Haha that reminds me of a King of the Hill episode I saw the other week. I'd never even thought of dipping burgers in water to help them go down until I saw that episode!

Seized by Hope said...

Hilarious. I might have to come check this out if you actually become a "bunnette"....

Flat Coke and Flies said...

Ally--Dr Shibiyama (not sure if that's how it is spelled). I heard he and his wife are getting a divorce and that she is taking him to the cleaners. They just had a baby a little over a year ago. Probably TMI but I was just pointing out what a small world it is. ha ha

Pam said...

93 Krystals!? good grief! I think there is so strategy behind the whole dipping the food in a liquid. I usually catch the Nathan's Hotdog contest on the 4th (on tv) and they usually dip the whole hotdog/bun in water.

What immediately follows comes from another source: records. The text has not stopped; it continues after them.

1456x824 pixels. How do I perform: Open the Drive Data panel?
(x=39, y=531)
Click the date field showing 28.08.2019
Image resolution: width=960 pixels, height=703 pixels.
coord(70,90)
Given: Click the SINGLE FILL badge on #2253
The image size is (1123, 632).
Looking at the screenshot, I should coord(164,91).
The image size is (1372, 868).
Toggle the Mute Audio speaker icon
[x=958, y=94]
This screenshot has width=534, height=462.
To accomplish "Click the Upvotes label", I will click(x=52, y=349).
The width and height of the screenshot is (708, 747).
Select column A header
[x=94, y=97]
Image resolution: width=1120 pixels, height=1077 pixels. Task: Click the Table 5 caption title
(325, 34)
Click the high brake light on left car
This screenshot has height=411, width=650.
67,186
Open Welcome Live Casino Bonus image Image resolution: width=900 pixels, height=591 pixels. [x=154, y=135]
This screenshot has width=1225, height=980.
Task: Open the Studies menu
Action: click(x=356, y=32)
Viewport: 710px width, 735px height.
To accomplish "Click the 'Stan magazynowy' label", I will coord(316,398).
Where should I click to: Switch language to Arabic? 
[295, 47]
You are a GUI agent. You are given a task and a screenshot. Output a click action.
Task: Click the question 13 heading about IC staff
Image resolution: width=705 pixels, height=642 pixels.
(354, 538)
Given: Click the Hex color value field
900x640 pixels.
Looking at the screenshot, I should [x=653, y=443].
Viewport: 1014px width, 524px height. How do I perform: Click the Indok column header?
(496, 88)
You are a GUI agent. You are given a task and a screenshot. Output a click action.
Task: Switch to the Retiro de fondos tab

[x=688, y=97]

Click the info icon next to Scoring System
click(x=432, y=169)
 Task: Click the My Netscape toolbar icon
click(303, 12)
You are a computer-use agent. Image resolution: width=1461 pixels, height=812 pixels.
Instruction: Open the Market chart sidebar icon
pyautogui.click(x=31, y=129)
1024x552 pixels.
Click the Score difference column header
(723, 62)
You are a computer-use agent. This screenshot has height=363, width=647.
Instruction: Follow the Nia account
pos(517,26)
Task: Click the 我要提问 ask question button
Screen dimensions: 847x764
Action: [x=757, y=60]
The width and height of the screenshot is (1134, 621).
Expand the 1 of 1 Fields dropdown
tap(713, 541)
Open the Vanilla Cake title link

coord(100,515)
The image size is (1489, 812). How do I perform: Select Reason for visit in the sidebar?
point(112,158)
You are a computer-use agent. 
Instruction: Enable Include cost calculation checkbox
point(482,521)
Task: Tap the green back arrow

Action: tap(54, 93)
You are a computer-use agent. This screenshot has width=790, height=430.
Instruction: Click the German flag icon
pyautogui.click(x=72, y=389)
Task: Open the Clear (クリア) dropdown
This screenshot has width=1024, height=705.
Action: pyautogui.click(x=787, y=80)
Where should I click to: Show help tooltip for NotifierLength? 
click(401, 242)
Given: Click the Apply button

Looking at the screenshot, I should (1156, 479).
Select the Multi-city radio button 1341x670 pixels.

I saw some documentry once on professional "eaters." It was oddly interesting and icky at the same time. haha.

Thinking Thin said...

That just makes me want to vomit...lol.

Oh, the movie was good...it just wasn't what I expected.

HappyascanB said...

Omigosh, I totally watched this contest last night on television!! Not the best thing to watch right after a good run, though! It totally grossed me out!!

B said...

I work on a eating disorder unit I think seeing people eat that much food would 1 freak me out 2 be a nice change!

have a great weekend

bMoles said...

Did my boy Ed "Cookie" Jarvis happen to be participating? (You can reference my myspace blog from June 22, 2006 to read about how he became my boy).

Bone said...

Oh man, I'm familiar with Joey "The Clay Aiken Of Bacon" Chestnut from the Nathan's 4th of July hot dog eating contest, which I watch every year.

I love Krystal's, too. But I think my record is four.